2007 Nobel Prize Award to Drs. Andrew Fire and Craig Mello just culminates 8 years of research on RNA interference field that have revolutionized research tools as well as basic knowledge on molecular and cellular biology.

RNA interference is a molecular mechanism present in all eukaryotic cells, from plants to mammals, in which small fragments of RNA (siRNAs) are able to inhibit messenger RNA (mRNA) of homologous sequence and then, specifically inhibit gene expression.

The existence of this mechanism inside cells allows for the introduction of siRNAs to specifically inhibit the desired gene, becoming a useful and generalized research tool. In addition, specific inhibition of a gene may be considered from a therapeutic point of view. For example, our laboratory was one of the first on demonstrating the efficiency of RNA interference to inhibit Human Immunodeficiency Virus (HIV) targeting host-expressed genes, such as main HIV coreceptors: CCR5 and CXCR4 (1).

Beyond current limitations to transform RNA molecules into possible therapeutic drugs, some doubts have appeared about stimulation of non-specific effects. Mammalian cells have pathogen detection mechanisms, including sensors that may recognize RNA molecules. Then, if a RNA interference-based treatment would induce a response, perhaps inflammatory, remains unclear.

In this work (2), we have compared the efficiency of siRNAs targeting HIV coreceptor CCR5 to inhibit target gene, HIV replication and the capacity of stimulating a cellular immune response, measured as cytokine (proteins produced by cells which modulate biological responses) secretion.
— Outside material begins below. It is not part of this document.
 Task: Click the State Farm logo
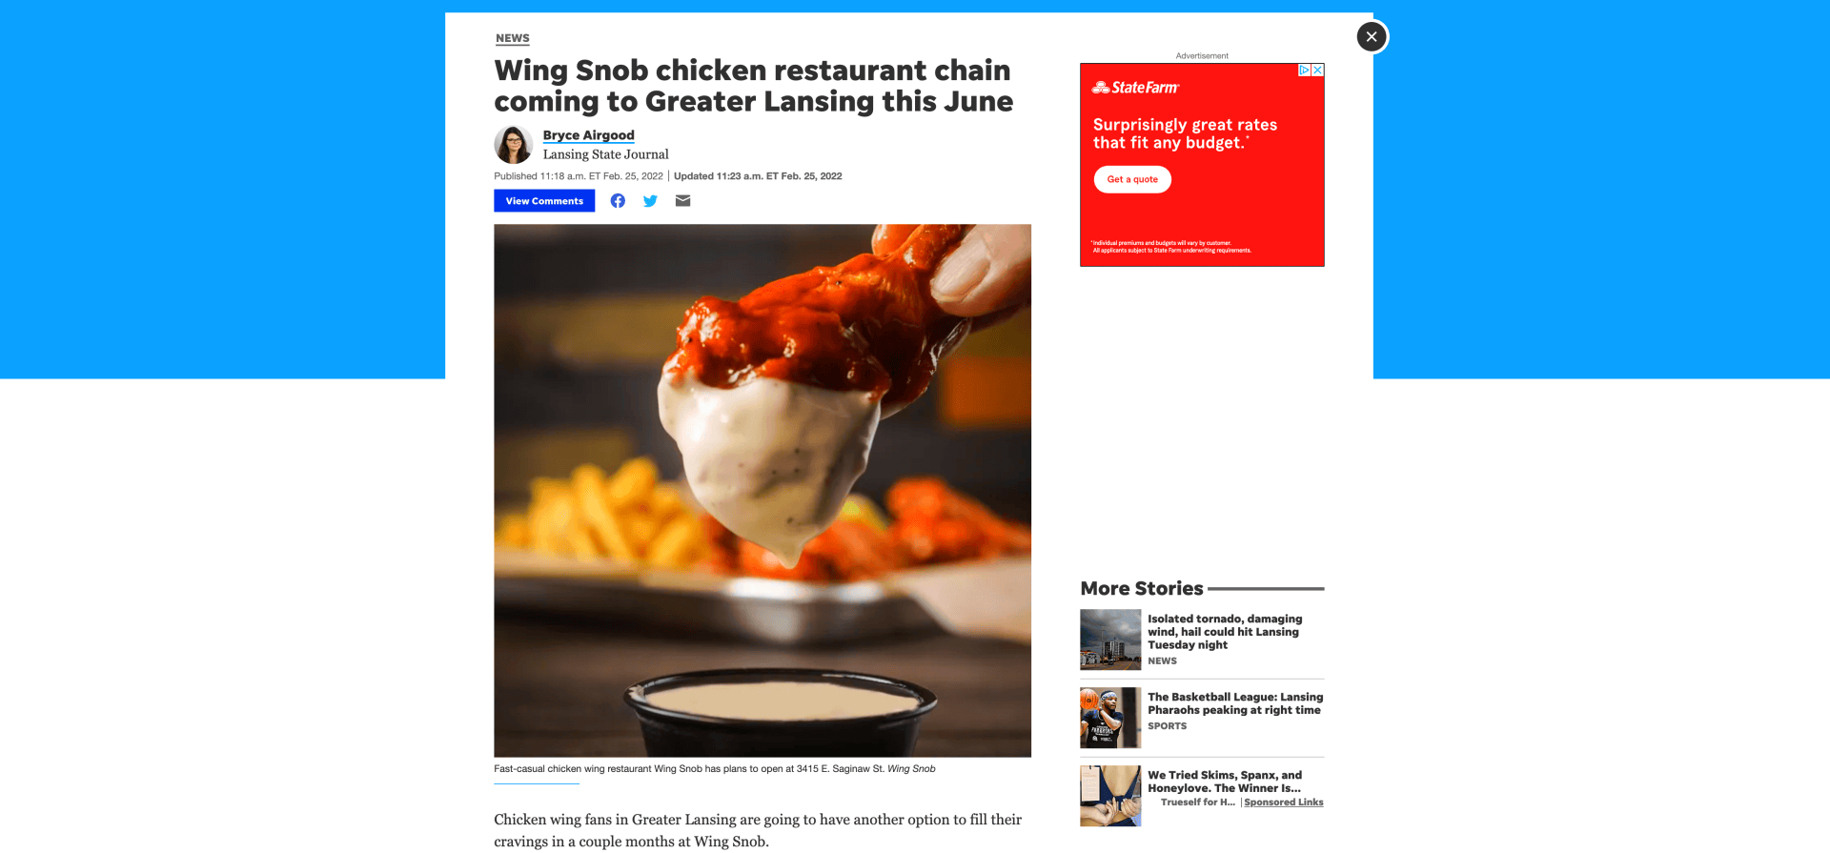pyautogui.click(x=1135, y=88)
We observed that all siRNAs specifically inhibited CCR5 and HIV replication. In addition, flow cytometry allow us for simultaneous detection of cytokine secretion in cells treated with siRNAs. As a result of this screening, we detected that interleukins (a kind of cytokines) IL-6 and IL-8 increased their secretion in the presence of specific siRNAs.

There are promising data about the possibility of using RNA interference as a therapeutic tool. Nevertheless, it has been demonstrated that siRNAs with a specific sequence may stimulate inflammatory responses in target cells. Knowledge of molecular mechanisms involved may lead to the identification of more safety siRNAs with non-inflammatory sequences.